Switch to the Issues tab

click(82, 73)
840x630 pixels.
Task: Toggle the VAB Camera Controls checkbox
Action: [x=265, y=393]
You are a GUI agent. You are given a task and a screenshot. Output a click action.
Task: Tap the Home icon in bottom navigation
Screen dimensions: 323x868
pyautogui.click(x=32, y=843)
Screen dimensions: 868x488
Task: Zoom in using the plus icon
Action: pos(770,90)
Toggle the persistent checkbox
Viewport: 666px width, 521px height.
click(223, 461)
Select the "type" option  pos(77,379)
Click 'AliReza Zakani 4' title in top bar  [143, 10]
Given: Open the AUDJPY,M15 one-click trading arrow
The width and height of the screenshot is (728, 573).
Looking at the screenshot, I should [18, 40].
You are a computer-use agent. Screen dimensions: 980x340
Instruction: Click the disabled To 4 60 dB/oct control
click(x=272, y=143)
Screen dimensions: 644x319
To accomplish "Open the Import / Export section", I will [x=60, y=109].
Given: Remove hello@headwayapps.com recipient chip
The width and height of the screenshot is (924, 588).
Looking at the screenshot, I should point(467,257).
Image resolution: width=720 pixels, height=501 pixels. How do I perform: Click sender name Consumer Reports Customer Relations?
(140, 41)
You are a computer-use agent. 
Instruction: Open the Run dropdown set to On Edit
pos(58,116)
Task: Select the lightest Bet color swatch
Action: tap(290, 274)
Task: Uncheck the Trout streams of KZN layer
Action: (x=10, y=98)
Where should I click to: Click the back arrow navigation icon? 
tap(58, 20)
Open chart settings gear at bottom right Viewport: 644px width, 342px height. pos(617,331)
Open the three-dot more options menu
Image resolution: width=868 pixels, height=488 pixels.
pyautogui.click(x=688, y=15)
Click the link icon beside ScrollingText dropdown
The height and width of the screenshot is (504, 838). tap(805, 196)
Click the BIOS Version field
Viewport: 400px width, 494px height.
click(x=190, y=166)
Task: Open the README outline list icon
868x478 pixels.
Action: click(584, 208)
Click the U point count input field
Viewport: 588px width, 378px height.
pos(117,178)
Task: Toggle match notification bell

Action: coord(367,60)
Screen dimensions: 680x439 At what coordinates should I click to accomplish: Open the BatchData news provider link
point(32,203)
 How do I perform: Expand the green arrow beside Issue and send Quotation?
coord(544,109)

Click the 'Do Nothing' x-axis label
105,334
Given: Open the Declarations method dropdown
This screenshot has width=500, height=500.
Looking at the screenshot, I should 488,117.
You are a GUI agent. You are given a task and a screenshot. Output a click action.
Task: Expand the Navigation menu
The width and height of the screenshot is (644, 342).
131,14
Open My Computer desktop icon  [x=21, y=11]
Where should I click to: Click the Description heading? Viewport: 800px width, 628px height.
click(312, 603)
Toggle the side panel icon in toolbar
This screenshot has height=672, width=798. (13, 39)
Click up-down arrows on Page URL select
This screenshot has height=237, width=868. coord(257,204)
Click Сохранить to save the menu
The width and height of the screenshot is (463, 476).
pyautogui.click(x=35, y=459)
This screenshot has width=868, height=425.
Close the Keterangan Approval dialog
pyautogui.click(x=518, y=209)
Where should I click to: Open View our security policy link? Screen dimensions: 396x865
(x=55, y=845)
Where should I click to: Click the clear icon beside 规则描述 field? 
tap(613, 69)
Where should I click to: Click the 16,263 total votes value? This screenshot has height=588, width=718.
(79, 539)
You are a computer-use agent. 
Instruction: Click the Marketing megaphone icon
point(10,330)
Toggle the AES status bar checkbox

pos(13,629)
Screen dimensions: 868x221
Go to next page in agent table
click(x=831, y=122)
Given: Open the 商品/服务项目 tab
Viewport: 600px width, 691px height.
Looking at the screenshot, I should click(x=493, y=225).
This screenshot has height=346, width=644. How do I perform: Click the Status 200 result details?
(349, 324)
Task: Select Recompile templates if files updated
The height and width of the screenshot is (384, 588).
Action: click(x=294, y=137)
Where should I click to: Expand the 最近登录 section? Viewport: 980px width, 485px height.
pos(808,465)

..............................

— Exercise description —
Every record must appear in the answer exactly as it does above.

— Result for this task —
Switch to the Issues tab

click(82, 73)
840x630 pixels.
Task: Toggle the VAB Camera Controls checkbox
Action: [x=265, y=393]
You are a GUI agent. You are given a task and a screenshot. Output a click action.
Task: Tap the Home icon in bottom navigation
Screen dimensions: 323x868
pyautogui.click(x=32, y=843)
Screen dimensions: 868x488
Task: Zoom in using the plus icon
Action: pos(770,90)
Toggle the persistent checkbox
Viewport: 666px width, 521px height.
click(223, 461)
Select the "type" option  pos(77,379)
Click 'AliReza Zakani 4' title in top bar  [143, 10]
Given: Open the AUDJPY,M15 one-click trading arrow
The width and height of the screenshot is (728, 573).
Looking at the screenshot, I should [18, 40].
You are a computer-use agent. Screen dimensions: 980x340
Instruction: Click the disabled To 4 60 dB/oct control
click(x=272, y=143)
Screen dimensions: 644x319
To accomplish "Open the Import / Export section", I will [x=60, y=109].
Given: Remove hello@headwayapps.com recipient chip
The width and height of the screenshot is (924, 588).
Looking at the screenshot, I should point(467,257).
Image resolution: width=720 pixels, height=501 pixels. How do I perform: Click sender name Consumer Reports Customer Relations?
(140, 41)
You are a computer-use agent. 
Instruction: Open the Run dropdown set to On Edit
pos(58,116)
Task: Select the lightest Bet color swatch
Action: tap(290, 274)
Task: Uncheck the Trout streams of KZN layer
Action: (x=10, y=98)
Where should I click to: Click the back arrow navigation icon? 
tap(58, 20)
Open chart settings gear at bottom right Viewport: 644px width, 342px height. pos(617,331)
Open the three-dot more options menu
Image resolution: width=868 pixels, height=488 pixels.
pyautogui.click(x=688, y=15)
Click the link icon beside ScrollingText dropdown
The height and width of the screenshot is (504, 838). tap(805, 196)
Click the BIOS Version field
Viewport: 400px width, 494px height.
click(x=190, y=166)
Task: Open the README outline list icon
868x478 pixels.
Action: click(584, 208)
Click the U point count input field
Viewport: 588px width, 378px height.
pos(117,178)
Task: Toggle match notification bell

Action: coord(367,60)
Screen dimensions: 680x439 At what coordinates should I click to accomplish: Open the BatchData news provider link
point(32,203)
 How do I perform: Expand the green arrow beside Issue and send Quotation?
coord(544,109)

Click the 'Do Nothing' x-axis label
105,334
Given: Open the Declarations method dropdown
This screenshot has width=500, height=500.
Looking at the screenshot, I should 488,117.
You are a GUI agent. You are given a task and a screenshot. Output a click action.
Task: Expand the Navigation menu
The width and height of the screenshot is (644, 342).
131,14
Open My Computer desktop icon  [x=21, y=11]
Where should I click to: Click the Description heading? Viewport: 800px width, 628px height.
click(312, 603)
Toggle the side panel icon in toolbar
This screenshot has height=672, width=798. (13, 39)
Click up-down arrows on Page URL select
This screenshot has height=237, width=868. coord(257,204)
Click Сохранить to save the menu
The width and height of the screenshot is (463, 476).
pyautogui.click(x=35, y=459)
This screenshot has width=868, height=425.
Close the Keterangan Approval dialog
pyautogui.click(x=518, y=209)
Where should I click to: Open View our security policy link? Screen dimensions: 396x865
(x=55, y=845)
Where should I click to: Click the clear icon beside 规则描述 field? 
tap(613, 69)
Where should I click to: Click the 16,263 total votes value? This screenshot has height=588, width=718.
(79, 539)
You are a computer-use agent. 
Instruction: Click the Marketing megaphone icon
point(10,330)
Toggle the AES status bar checkbox

pos(13,629)
Screen dimensions: 868x221
Go to next page in agent table
click(x=831, y=122)
Given: Open the 商品/服务项目 tab
Viewport: 600px width, 691px height.
Looking at the screenshot, I should click(x=493, y=225).
This screenshot has height=346, width=644. How do I perform: Click the Status 200 result details?
(349, 324)
Task: Select Recompile templates if files updated
The height and width of the screenshot is (384, 588).
Action: click(x=294, y=137)
Where should I click to: Expand the 最近登录 section? Viewport: 980px width, 485px height.
pos(808,465)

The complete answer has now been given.